# PROBLEM TO WORK ON
Filter task. Return each line of the material that holds the string "field".

# DATA RECORDS
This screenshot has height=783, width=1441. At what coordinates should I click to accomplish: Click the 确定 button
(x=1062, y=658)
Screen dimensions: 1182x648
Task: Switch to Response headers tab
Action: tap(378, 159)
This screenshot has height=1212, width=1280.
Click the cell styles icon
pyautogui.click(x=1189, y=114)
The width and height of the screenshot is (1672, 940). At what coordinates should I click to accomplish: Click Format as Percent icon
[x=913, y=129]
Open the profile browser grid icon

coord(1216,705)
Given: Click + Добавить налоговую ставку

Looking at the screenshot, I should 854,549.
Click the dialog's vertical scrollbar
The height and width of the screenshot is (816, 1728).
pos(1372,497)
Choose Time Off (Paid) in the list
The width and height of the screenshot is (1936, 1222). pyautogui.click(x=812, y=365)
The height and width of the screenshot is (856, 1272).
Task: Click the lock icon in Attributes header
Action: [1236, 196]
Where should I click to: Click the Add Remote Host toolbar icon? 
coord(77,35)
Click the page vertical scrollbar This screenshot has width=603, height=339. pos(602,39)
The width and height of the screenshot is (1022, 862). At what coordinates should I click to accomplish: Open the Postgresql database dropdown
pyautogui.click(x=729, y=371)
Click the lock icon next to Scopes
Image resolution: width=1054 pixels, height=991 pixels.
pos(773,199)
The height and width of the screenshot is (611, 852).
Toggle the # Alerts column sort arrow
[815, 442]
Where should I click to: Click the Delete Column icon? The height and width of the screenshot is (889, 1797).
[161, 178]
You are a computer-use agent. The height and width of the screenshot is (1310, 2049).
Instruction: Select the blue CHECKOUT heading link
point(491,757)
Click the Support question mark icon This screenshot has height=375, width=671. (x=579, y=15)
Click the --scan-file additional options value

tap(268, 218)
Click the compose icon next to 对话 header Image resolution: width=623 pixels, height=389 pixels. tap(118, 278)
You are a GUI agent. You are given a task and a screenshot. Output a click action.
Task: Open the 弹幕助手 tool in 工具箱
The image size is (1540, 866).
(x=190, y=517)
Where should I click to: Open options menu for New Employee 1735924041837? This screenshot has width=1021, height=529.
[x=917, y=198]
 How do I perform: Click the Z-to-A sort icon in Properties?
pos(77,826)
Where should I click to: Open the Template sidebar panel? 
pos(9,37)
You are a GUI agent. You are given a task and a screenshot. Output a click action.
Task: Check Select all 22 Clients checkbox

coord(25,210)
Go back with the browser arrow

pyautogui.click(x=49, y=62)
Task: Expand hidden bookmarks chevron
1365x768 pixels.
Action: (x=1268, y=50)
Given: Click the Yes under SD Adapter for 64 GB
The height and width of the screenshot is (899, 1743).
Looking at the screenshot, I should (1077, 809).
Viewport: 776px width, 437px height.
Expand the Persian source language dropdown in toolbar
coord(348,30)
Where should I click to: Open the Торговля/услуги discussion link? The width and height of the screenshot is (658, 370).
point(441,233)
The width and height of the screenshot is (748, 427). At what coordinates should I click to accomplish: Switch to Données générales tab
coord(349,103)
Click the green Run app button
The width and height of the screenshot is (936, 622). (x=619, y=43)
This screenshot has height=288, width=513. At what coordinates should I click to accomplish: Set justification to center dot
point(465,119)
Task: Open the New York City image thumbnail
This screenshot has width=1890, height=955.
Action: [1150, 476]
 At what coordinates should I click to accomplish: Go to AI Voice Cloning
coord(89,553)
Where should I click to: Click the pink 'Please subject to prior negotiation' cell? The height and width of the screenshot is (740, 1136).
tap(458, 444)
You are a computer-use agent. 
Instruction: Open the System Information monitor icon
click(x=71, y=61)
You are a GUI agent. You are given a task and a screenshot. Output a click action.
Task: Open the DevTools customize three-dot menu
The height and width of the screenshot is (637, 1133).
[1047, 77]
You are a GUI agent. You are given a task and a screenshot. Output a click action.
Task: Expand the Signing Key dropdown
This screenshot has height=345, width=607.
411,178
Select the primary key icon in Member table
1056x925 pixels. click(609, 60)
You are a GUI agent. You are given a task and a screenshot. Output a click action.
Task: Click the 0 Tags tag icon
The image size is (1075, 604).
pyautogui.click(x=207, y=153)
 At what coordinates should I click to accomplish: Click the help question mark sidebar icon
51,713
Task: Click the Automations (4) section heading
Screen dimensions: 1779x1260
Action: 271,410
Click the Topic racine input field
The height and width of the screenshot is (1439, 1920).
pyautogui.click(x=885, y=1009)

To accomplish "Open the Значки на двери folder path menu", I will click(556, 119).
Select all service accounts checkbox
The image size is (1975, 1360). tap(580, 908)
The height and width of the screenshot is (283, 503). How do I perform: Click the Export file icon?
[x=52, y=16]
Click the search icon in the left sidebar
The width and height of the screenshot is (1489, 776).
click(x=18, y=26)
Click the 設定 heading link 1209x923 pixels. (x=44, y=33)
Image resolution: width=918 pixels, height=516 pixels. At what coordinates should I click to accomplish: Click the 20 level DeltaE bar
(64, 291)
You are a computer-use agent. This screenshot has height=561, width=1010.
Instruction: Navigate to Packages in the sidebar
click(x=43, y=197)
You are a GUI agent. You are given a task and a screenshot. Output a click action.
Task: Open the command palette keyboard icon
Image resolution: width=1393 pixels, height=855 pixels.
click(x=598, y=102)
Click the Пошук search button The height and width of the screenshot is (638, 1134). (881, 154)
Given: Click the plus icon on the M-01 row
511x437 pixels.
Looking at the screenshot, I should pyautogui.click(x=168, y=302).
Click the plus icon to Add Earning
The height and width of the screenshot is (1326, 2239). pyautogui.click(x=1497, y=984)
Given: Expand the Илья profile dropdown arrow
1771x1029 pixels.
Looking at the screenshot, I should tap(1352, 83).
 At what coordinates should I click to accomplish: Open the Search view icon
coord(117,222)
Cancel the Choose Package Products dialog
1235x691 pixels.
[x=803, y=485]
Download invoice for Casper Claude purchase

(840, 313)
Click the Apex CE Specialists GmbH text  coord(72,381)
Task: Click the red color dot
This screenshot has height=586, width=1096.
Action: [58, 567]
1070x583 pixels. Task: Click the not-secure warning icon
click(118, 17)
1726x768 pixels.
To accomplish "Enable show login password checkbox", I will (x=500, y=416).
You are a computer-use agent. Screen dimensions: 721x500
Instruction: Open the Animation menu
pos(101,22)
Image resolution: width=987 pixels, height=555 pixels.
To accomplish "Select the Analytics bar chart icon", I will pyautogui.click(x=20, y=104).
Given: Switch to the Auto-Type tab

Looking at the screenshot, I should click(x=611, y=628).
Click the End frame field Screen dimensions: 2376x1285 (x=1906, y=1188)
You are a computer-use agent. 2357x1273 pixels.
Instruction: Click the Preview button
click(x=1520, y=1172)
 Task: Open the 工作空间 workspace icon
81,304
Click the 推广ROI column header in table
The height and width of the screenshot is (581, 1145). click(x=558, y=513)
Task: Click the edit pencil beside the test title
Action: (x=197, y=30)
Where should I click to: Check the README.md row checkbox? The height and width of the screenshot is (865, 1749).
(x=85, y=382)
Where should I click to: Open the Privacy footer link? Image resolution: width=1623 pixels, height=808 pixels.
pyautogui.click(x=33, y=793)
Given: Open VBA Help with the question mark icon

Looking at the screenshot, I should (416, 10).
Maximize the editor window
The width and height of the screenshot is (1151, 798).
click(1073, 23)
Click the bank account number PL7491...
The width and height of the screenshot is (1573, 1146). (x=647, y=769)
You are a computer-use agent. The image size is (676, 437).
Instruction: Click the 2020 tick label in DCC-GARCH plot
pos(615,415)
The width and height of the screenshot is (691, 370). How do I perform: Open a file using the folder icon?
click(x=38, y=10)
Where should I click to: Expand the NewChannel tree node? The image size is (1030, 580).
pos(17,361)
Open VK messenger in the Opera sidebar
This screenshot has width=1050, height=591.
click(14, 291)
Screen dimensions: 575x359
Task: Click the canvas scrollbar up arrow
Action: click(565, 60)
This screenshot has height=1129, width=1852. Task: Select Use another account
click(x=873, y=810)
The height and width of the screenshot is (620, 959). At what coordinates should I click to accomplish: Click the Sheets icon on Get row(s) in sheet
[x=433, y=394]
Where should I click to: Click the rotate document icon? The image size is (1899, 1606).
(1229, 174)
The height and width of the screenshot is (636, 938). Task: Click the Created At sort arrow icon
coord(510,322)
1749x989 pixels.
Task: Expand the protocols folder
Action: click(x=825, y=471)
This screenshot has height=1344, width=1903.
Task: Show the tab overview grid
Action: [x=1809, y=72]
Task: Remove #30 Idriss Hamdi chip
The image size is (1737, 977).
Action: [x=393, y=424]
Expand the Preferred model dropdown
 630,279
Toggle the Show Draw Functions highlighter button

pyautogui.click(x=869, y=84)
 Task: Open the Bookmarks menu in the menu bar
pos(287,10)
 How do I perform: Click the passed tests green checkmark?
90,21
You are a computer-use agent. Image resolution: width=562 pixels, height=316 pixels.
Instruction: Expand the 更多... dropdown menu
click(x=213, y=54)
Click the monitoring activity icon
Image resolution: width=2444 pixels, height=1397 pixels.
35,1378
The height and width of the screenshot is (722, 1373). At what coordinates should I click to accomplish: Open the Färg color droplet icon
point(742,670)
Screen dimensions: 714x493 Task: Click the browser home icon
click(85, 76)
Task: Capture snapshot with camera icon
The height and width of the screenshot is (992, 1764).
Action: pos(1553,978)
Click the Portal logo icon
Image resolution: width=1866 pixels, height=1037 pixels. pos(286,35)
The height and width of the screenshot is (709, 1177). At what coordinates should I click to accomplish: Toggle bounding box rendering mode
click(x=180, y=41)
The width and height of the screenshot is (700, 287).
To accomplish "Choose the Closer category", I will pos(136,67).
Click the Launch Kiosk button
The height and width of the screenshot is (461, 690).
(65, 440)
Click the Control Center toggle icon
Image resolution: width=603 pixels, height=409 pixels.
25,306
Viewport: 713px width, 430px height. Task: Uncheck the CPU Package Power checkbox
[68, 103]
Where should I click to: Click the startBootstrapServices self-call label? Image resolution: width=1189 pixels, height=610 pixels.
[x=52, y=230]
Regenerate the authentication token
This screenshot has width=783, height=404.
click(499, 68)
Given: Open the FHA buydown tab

# WRITTEN ANSWER
Click the Topic racine input field
Click the End frame field Screen dimensions: 2376x1285 (x=1906, y=1188)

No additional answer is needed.